**ACTIVITY 1:**
Extract from the Shakespeare discussion the passage from "Since his plays" to "seems pretty rare.", copying it word for word.

**SOURCE PASSAGE:**
● ● ● ●
I don't know why but the well-known scholars of Shakespeare such as the author of this piece (Stephen Greenblatt) and the "Western Canon" professor (Harold Bloom @ Yale) always seem to write in a ponderous style.

My tldr would be: I (Stephen) could fully engage with Shakespeare just on the words alone printed on the page. In contrast, my recent students don't seem to read the pure text with the same joy. They like interacting with Shakespeare's work with non-textual media (e.g. films, audio clips of pronunciation, etc). They'd rather sing a Shakespeare song instead of write an analytical essay based on close reading.


The thing about Shakespeare's plays is that they're plays. Performance pieces. Written by an actor. Shakespeare wrote with the intent that most people would engage with his words by hearing them spoken by actors performing on a stage.

That feels like an obvious point. But there's often a tendency, especially among literature and English professors, to approach Shakespeare with the belief that most authentic way to engage with the text is by reading it off a page. Whatever the source of that belief, it isn't grounded in the nature or history of Shakespeare's work.


Keep in mind that Shakespeare wrote a number of Sonnets, so he is regarded also as a poet in addition to a playwright, which puts in squarely in the category of "writer".

Since his plays were written in verse, with very little in the way of stage direction, less in props, and next to nothing in scene descriptions, it's not too far of the mark to think of the plays as poems themselves. When people read, they hear 'silent prosody', or a spoken voice, in their heads, so even when reading, they are hearing the words.


I wonder, how often do people study films by reading the scripts? I know it happens, but it seems pretty rare.


Certainly film students do this.

But as I pointed out in another comment, Shakespeare's plays are primarily verses, as opposed to stage direction, props, or scene description. They can be looked at as poetry, as we do his sonnets.

It's quite a different thing from modern films, which combine acting, cinematography, scenes, and music into a single art, cinema, that defines its own category distinct from those that came before it. The point of cinema is to "Show, don't tell" whereas plays in the tradition of Shakespeare are completely dialog-driven. In cinema, ideas are presented as a /moving image/, where in Shakespeare, they are presented in words.
● ● ● ●
**EXERCISE DATA:**
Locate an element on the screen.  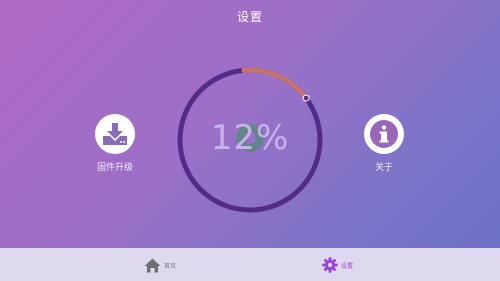
firmware-upgrade-label: 固件升级 is located at coordinates (114, 168).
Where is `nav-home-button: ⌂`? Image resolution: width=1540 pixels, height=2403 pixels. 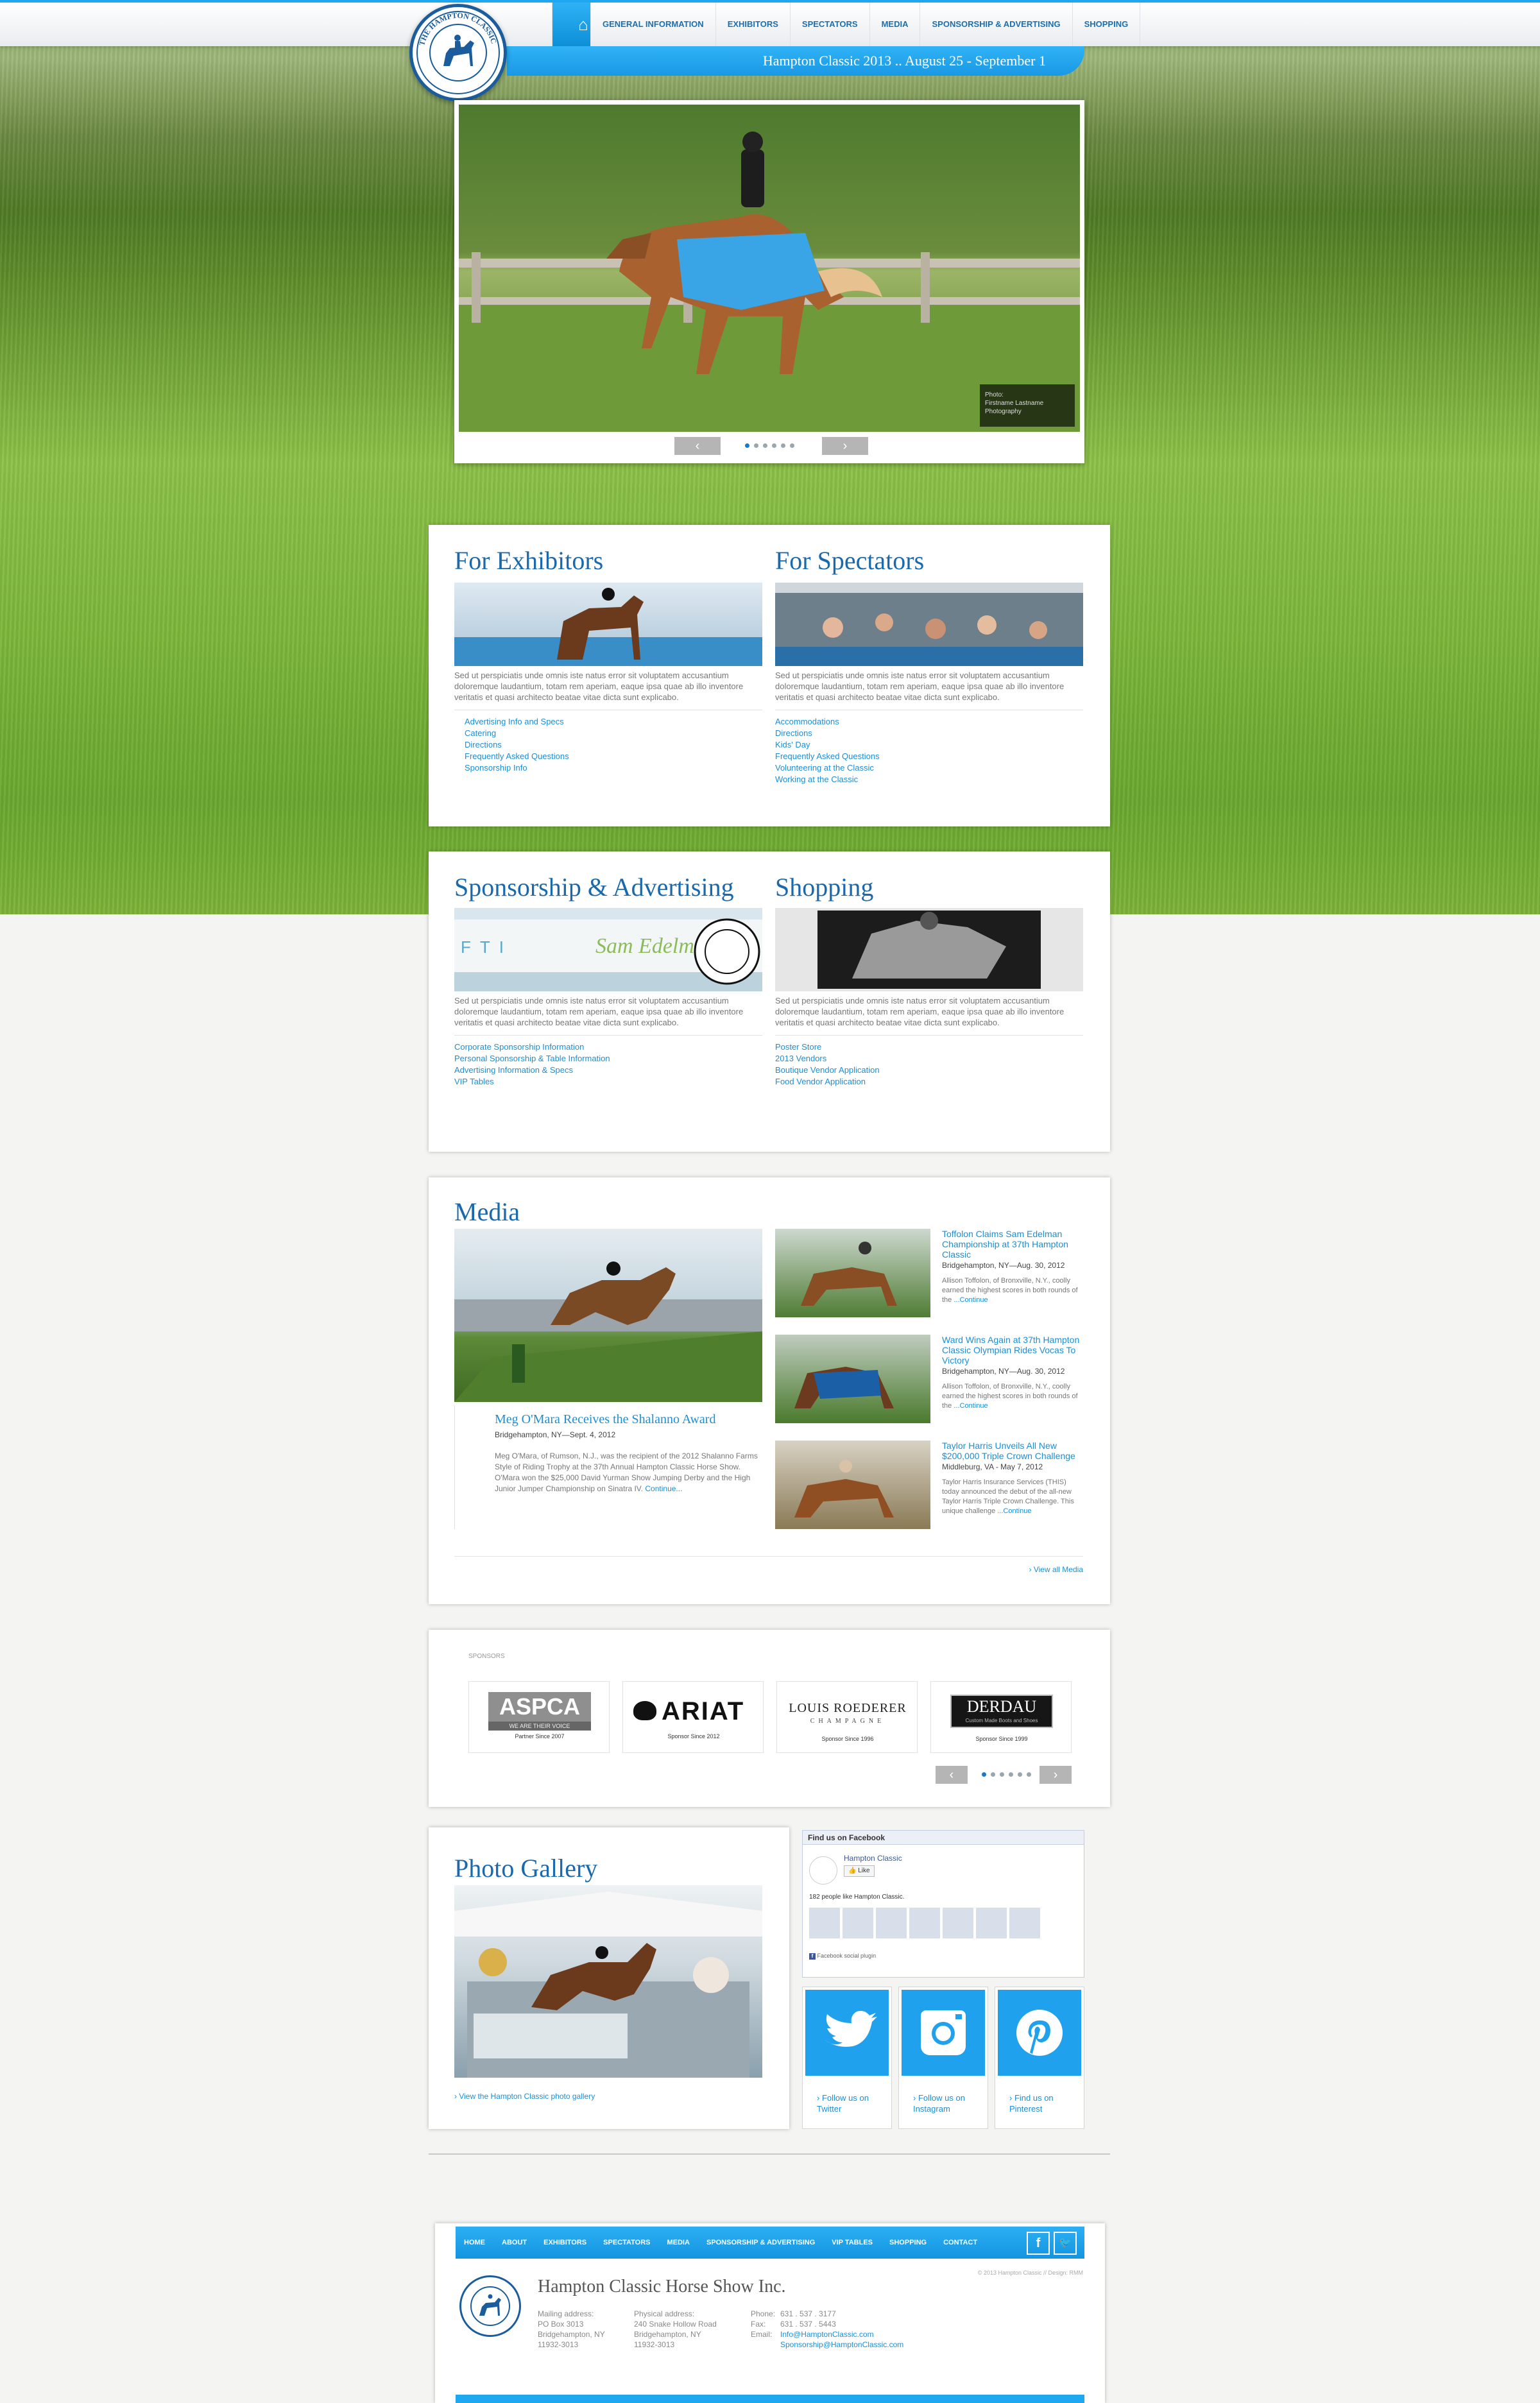
nav-home-button: ⌂ is located at coordinates (571, 24).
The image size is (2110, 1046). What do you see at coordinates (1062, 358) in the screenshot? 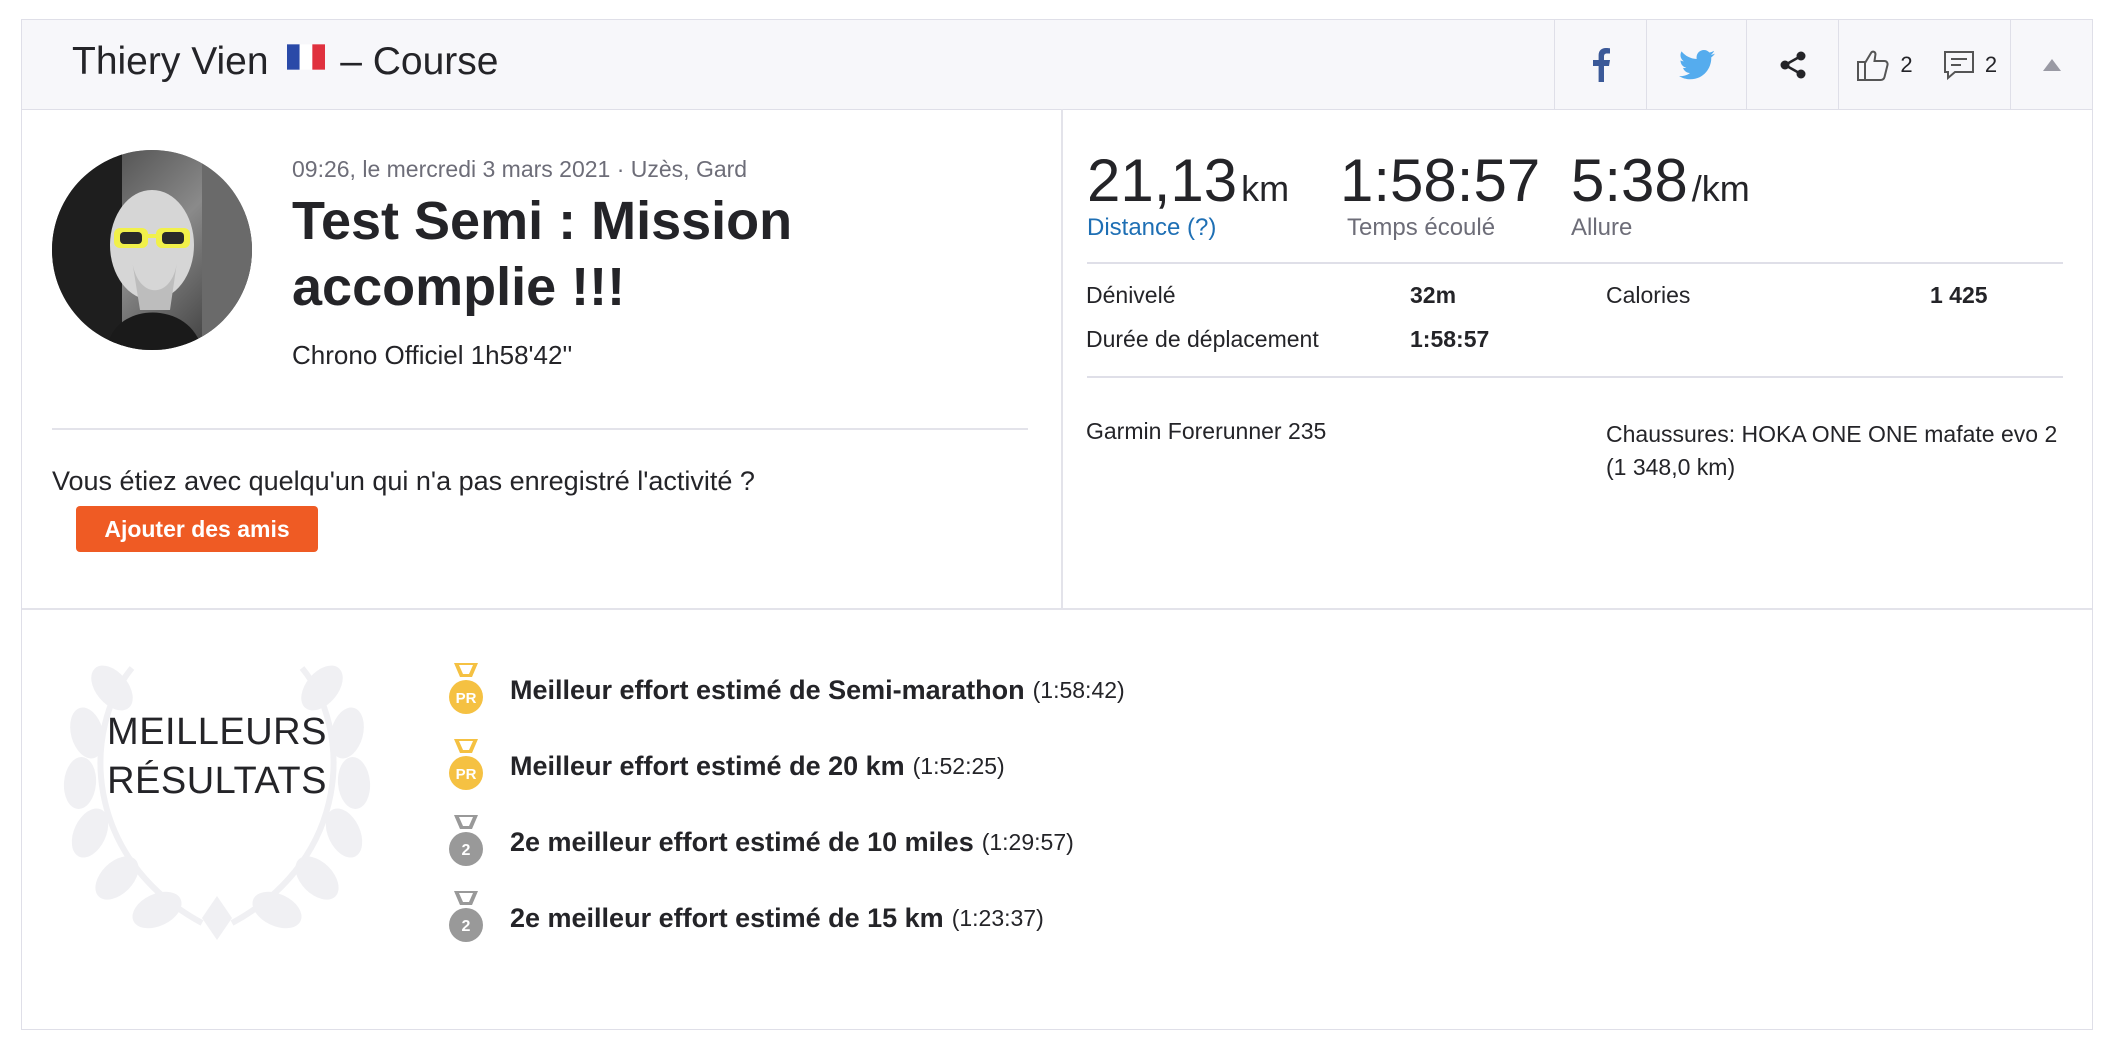
I see `column-divider` at bounding box center [1062, 358].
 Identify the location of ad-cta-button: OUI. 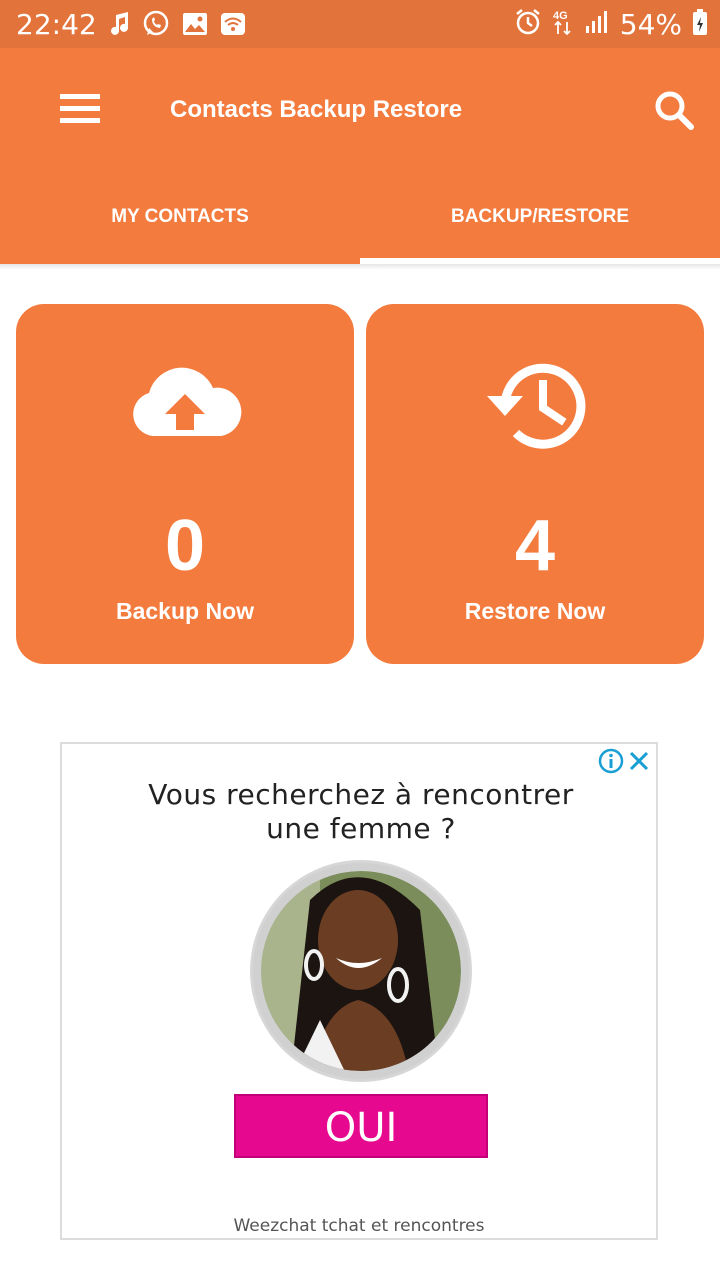
(361, 1126).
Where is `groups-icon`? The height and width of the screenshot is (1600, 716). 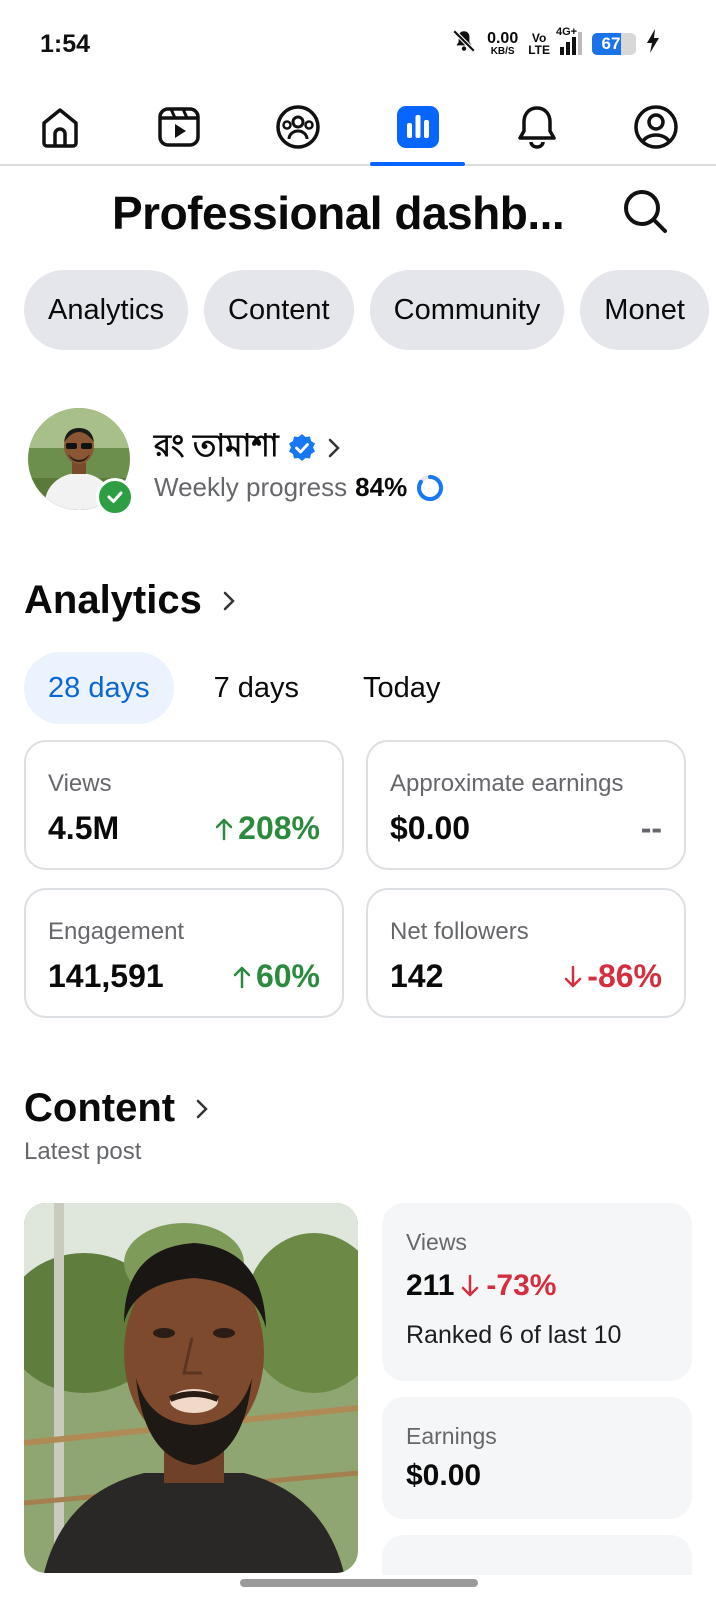
groups-icon is located at coordinates (298, 127).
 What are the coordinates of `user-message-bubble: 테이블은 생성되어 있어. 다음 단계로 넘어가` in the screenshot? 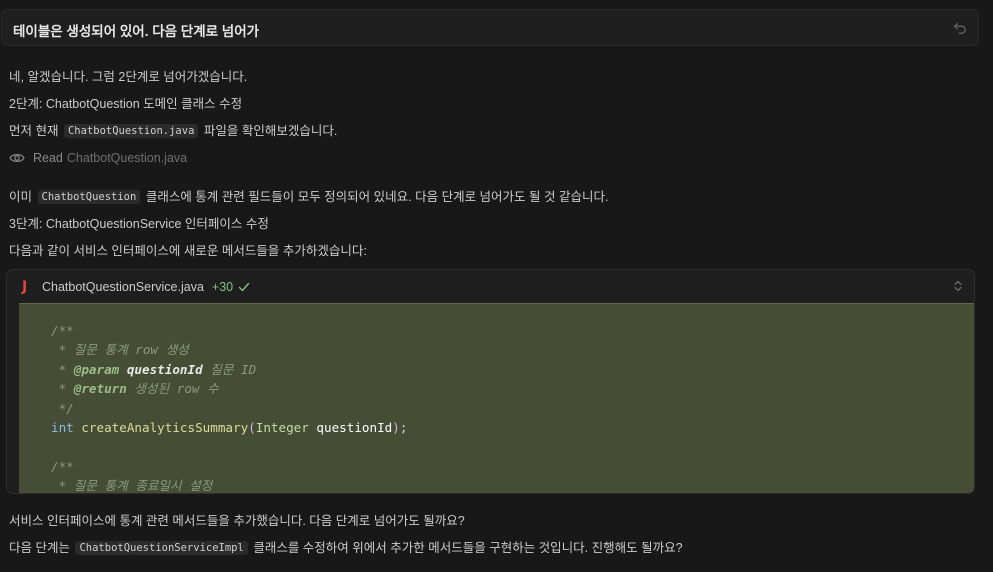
● ● ● ●
**ACTIVITY 2:**
Please rewrite the entries from the line with "is (1600, 716)." through the end of the entries, changing "screenshot" to "image" and keeping everything else the same. Leave out the pictures.

**RESPONSE 1:**
Since his plays were written in verse, with very little in the way of stage direction, less in props, and next to nothing in scene descriptions, it's not too far of the mark to think of the plays as poems themselves. When people read, they hear 'silent prosody', or a spoken voice, in their heads, so even when reading, they are hearing the words.


I wonder, how often do people study films by reading the scripts? I know it happens, but it seems pretty rare.

**RESPONSE 2:**
Where is `groups-icon`? The height and width of the image is (1600, 716). 
groups-icon is located at coordinates (298, 127).
 What are the coordinates of `user-message-bubble: 테이블은 생성되어 있어. 다음 단계로 넘어가` in the image? 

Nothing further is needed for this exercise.